**WHAT TO WORK ON**
Copy the first line of the entries below and every line after it through the line containing "Click the 339 zł netto price". Do not include pictures.

[Records excerpted from a collection]
+---+

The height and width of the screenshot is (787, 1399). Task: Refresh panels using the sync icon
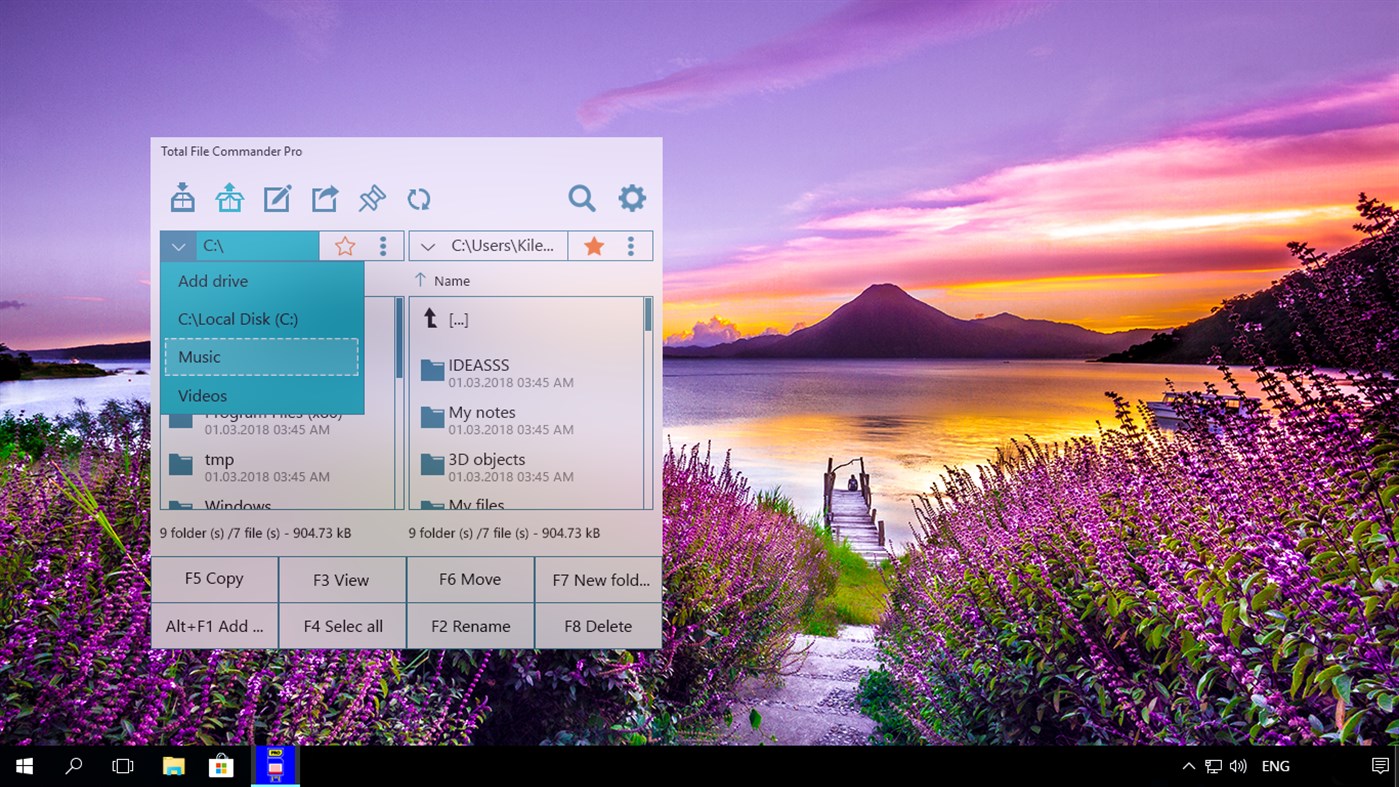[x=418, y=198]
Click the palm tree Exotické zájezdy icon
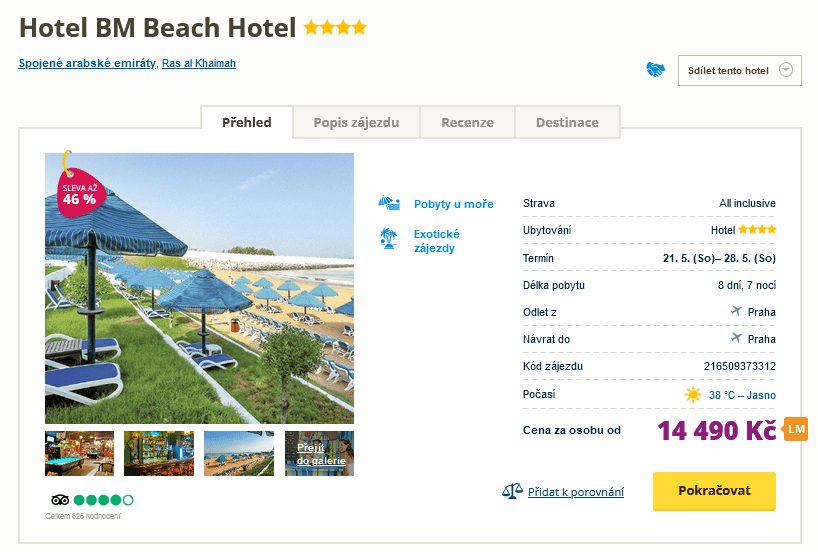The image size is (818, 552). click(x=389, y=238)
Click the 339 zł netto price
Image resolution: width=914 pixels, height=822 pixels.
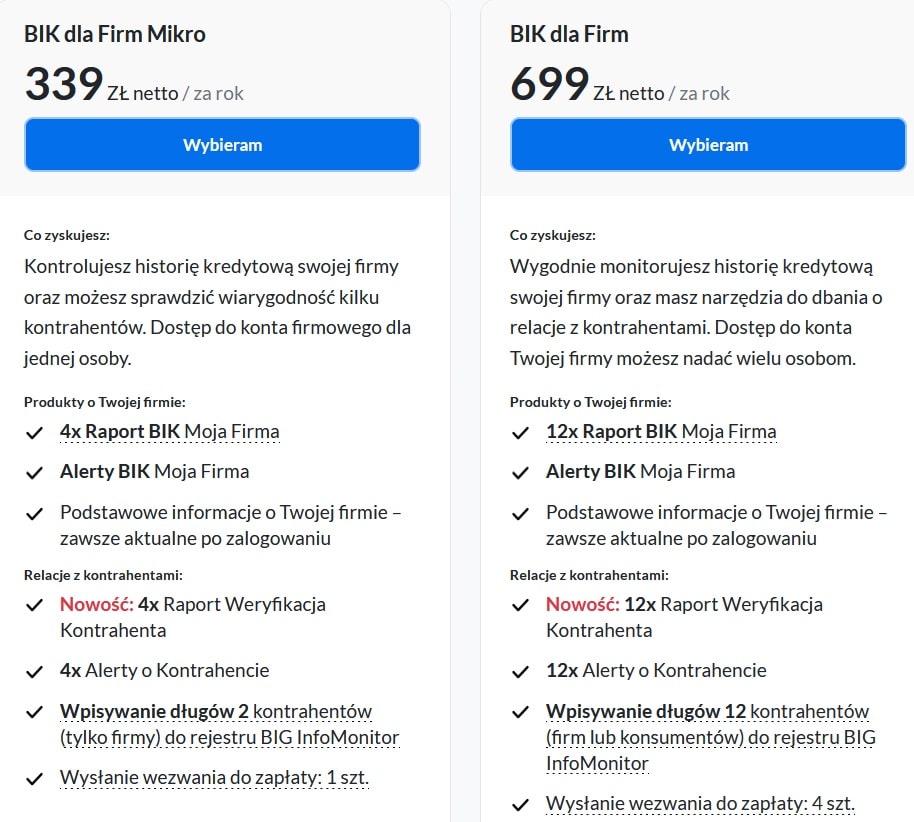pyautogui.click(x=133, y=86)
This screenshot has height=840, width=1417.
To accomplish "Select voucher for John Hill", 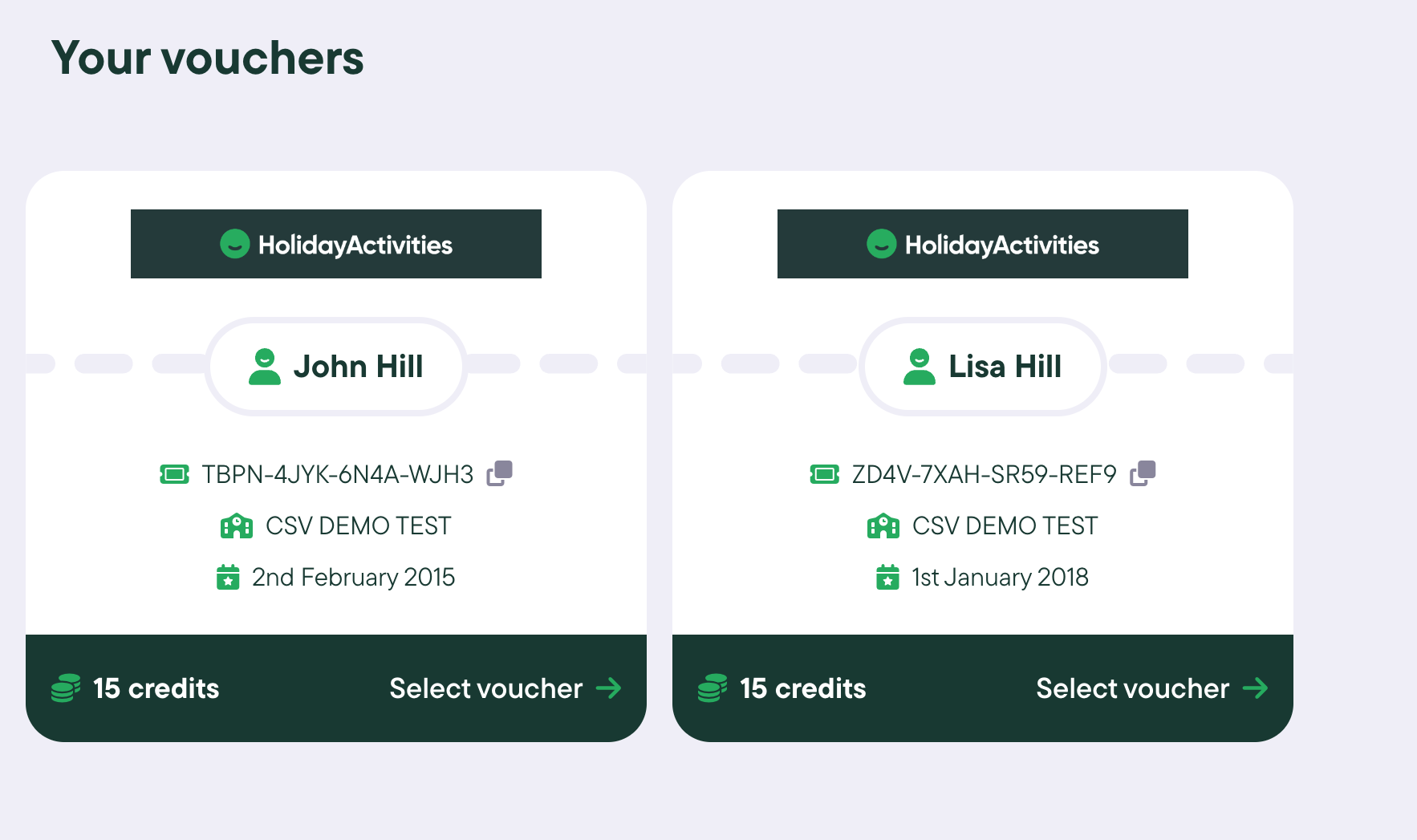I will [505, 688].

+---+

**OUTPUT FOR THIS TASK**
The height and width of the screenshot is (787, 1399). Task: Refresh panels using the sync icon
[x=418, y=198]
Click the palm tree Exotické zájezdy icon
The image size is (818, 552). click(x=389, y=238)
Click the 339 zł netto price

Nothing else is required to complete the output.